Permasalahan ini dimulai saat Denny mengunjungi rumah Farhat Abbas terkait komentar "Tae" yang ia tulis di media sosial sebagai tanggapan terhadap pembahasan yang dibicarakan oleh Farhat mengenai donasi Agus Salim dan Novi Pratiwi. Selama pertemuan itu, Denny sempat melontarkan kalimat provocatif, "Saya Makassar, Kau Bugis? Angkat pedangmu. Kau ada burung kan? Cabut pedangmu. Sirri na Pacce."
Tidak menyukai perkataan Denny, Farhat kemudian melaporkannya ke Polres Metro Jakarta Selatan. Tidak lama kemudian, Aliansi Bugis-Makassar juga ikut melaporkan Denny ke Polda Metro Jaya atas dugaan konflik SARA.
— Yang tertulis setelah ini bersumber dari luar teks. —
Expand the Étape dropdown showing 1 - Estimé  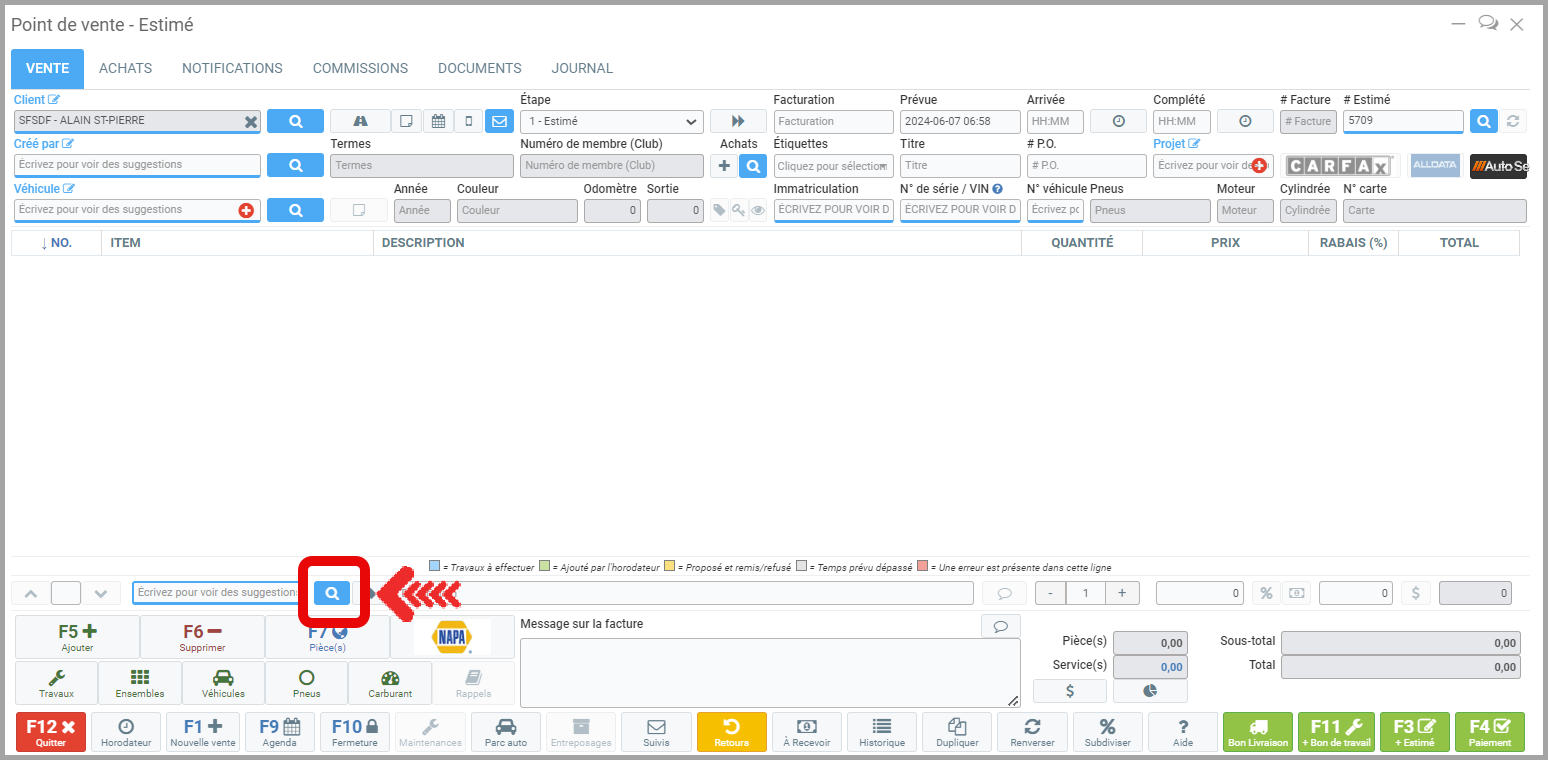click(611, 122)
Dari sisi hukum, kontroversi ini memicu perbincangan mengenai batasan kebebasan berekspresi di media sosial serta perlunya pemahaman yang lebih mendalam terhadap konflik SARA di Indonesia. Selain itu, konflik ini juga mencerminkan pentingnya penyelesaian konflik dengan pendekatan dialog dan toleransi antar etnis di masyarakat.
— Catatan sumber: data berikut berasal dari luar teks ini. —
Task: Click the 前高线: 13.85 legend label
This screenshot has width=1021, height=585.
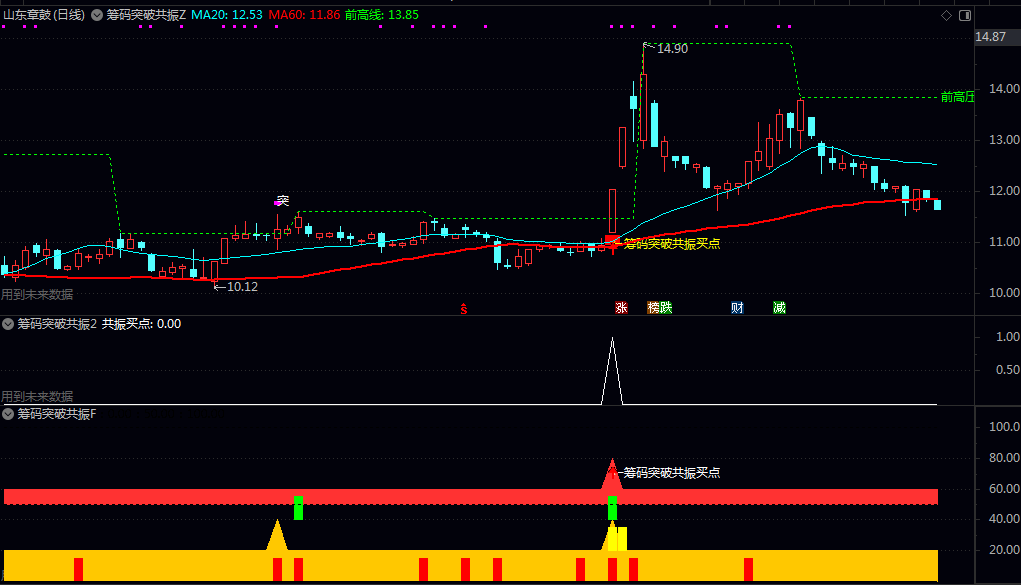Action: click(382, 15)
Sementara dari sisi sosial media dan pemberitaan daring, kasus ini mencerminkan dampak dari komentar-komentar kontroversial yang tersebar di media sosial dan menyentuh isu-isu sensitif seperti SARA. Hal ini mengingatkan kita akan pentingnya kehati-hatian dalam menyampaikan pendapat di ruang publik, terutama di era di mana informasi dapat tersebar dengan sangat cepat.
Selain itu, kontroversi ini juga menunjukkan bahwa penyebaran informasi dan komentar di media sosial dapat memiliki konsekuensi hukum yang serius, terutama jika komentar tersebut dianggap melanggar hukum yang mengatur mengenai kebebasan berekspresi.